The sound of holiness
Ki Tavo (When You Come) D’Varim (Deut.) 26:1-29:8
Haftorah Readings: Isaiah (Yesh’yahu) 60:1-22
This Shabbat marks exactly one week until Rosh Hashana, which begins next Friday evening at sundown. Our portion today begins with Moshe instructing the people concerning the bringing of first fruits to the temple in Jerusalem. As you may remember, G-d’s calendar begins with Passover, next comes First Fruits, followed by Rosh Hashana next week, then Yom Kippur and ending with Sukkot. I pray all of you take the time to study these coming holidays and see how they apply to your daily life and how they give an order to the year every year. Take the time to listen to what the Father is saying to each of you concerning these holidays.
This brings me to my question of the week. My questions comes from Deut. 27:9, “Take heed and listen, O Israel; this day you have become the people of the L-rd your G-d.” The word listen is translated from the word shema. You all have heard this word many times. It can also be translated as hear.
I want us to take a bit of time and contrast the difference between hearing and listening. I would also ask you to consider the difference between our sense of listening/hearing and our other senses. For example, sight tells us what is on the surface or the external appearance of things. Listening tells us more about the depth of what is being communicated. It gives us a much deeper understanding of a situation. It is through sound, both speaking and listening, that we are present with one another. It is through listening that we encounter the depth of another person, especially now during this pandemic, we are able to listen more closely without all the interference we normally encounter.
We hear a lot in any one day but we listen only to those things, or people, whom we have an interest in what they are saying. So listening is a whole different thing than just hearing. Listening requires our attention, our concentration. Hearing is passive. Listening is active.
We are in the last book of Torah. It is named D’Varim in Hebrew. One of its meanings is word. G-d created the world with words. He speaks to us today through His word. Often we hear Him but do we listen to what He is saying? Maybe we have been in a meeting or even in a religious service and the sound of the words may be heard but do we really listen to what is being said? Or maybe we are meeting with someone and rather than really listening to what is being said we are formulating our own response to what we have heard and not to what the person is really trying to say. One of the greatest things that can happen to us is to meet someone who knows how to truly listen. So it is with us and G-d our Abba. When we pray He listens to our prayer. We must listen for His answers.
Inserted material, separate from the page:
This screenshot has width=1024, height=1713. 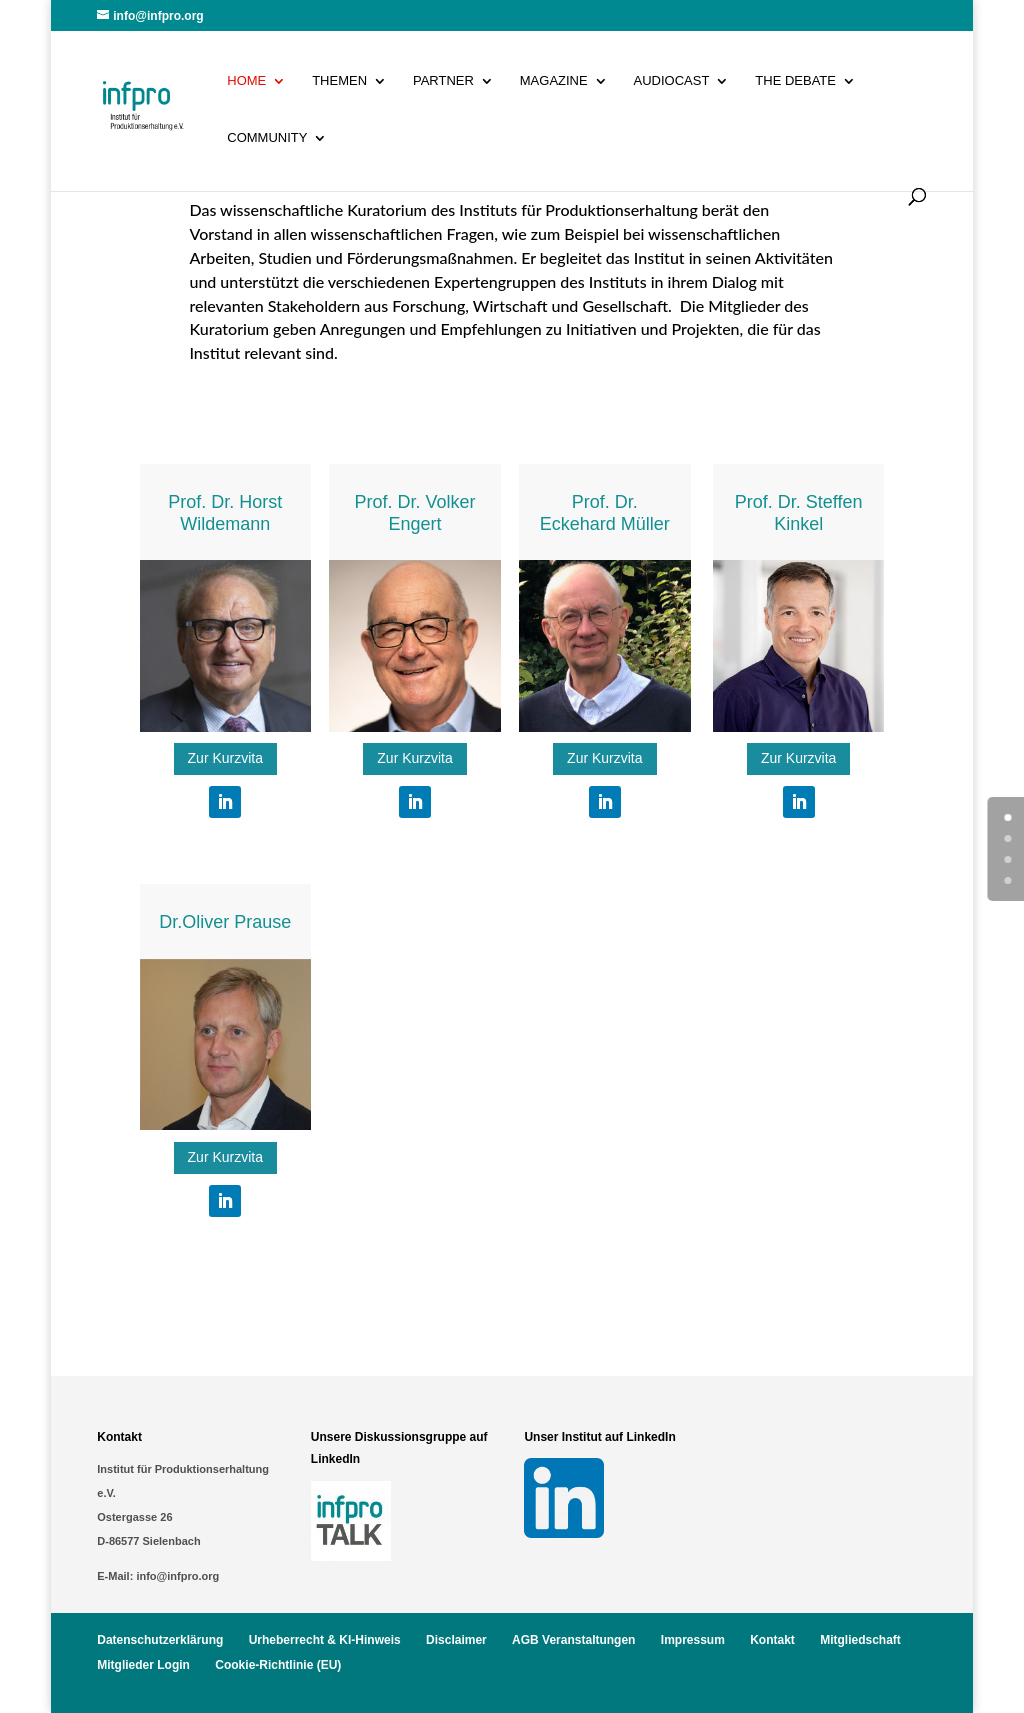 I want to click on Mitglieder Login, so click(x=143, y=1665).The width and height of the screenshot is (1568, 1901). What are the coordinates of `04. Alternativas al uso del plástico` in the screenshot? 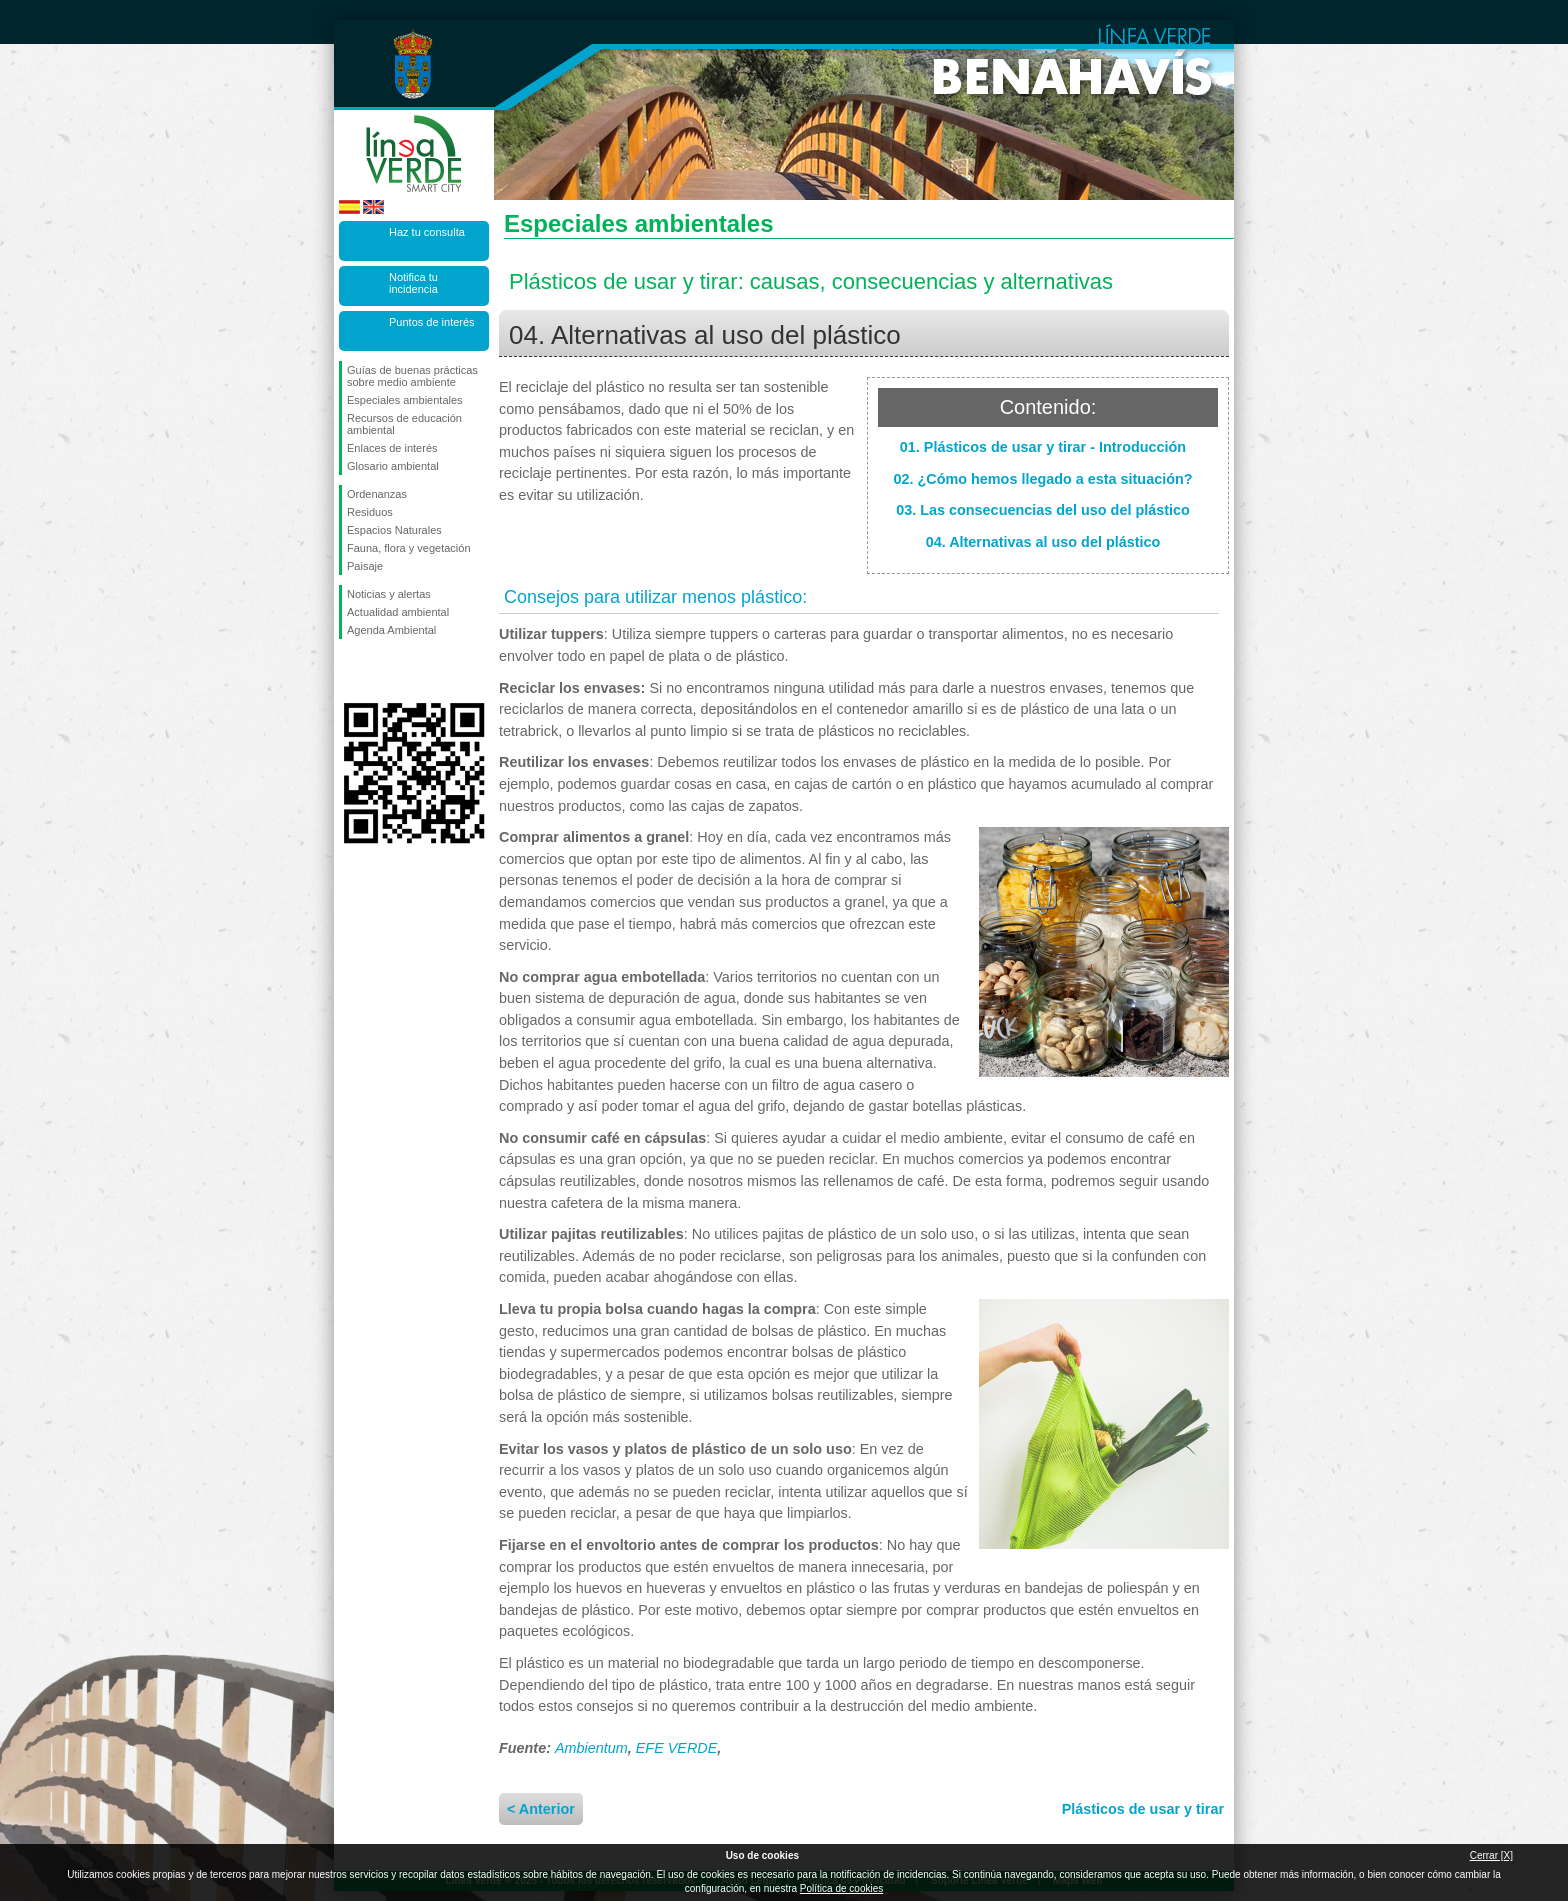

In scripture we read of many times when listening was both used and not used. For example in the meeting between Isaac and Jacob, Isaac was almost blind. When Jacob came into him pretending to be Esau we read that Isaac tasted the food and it tasted like what Esau would have cooked. He smelled Jacob’s clothing. He touched his hands and in Genesis 27:22 he concluded, “The voice is the voice of Jacob, but the hands are the hands of Esau.” How much anguish might have been spared had he trusted his ears more than his taste, smell, and touch.
Another example is the prophet Elijah when he was on the mountain after running from Jezebel. If you remember he was frightened and G-d showed him a powerful wind, then an earthquake, then a fire but G-d was in none of these. Rather G-d came to him in a still small voice. The prophet had to be listening.
We have to be listening, especially now. G-d is speaking through the events that swirl around us. We must not let the noise of the world drown out His voice to His people and to each of us. Listening opens us up to what the Father is saying. Take the time to listen. Our faith is that connection that allows us to hear plainly what He is saying to each of us, to hear the music beneath the noise of the world.
In conclusion, I want to just say a word about our lives today and who we are as G-d’s people. In Deut. 26:18-19 we read where G-d is speaking to Israel saying that they, this day, have become a holy people to the L-rd. We as believers have been grafted in to these people. This requires something from us. In I Peter 1:15 we read, “But as He who called you is holy, you also be holy in all your conduct.” We only know how to live that kind of life when we listen to His voice. We must be able to truly listen to Him and what He expects from us as we are now part of His people. We can’t just sit on our hands but rather we are expected to do His will, live our life according to His word, listen to Him, learn His ways. Bless each of you today with good ears that you can listen for that still small voice.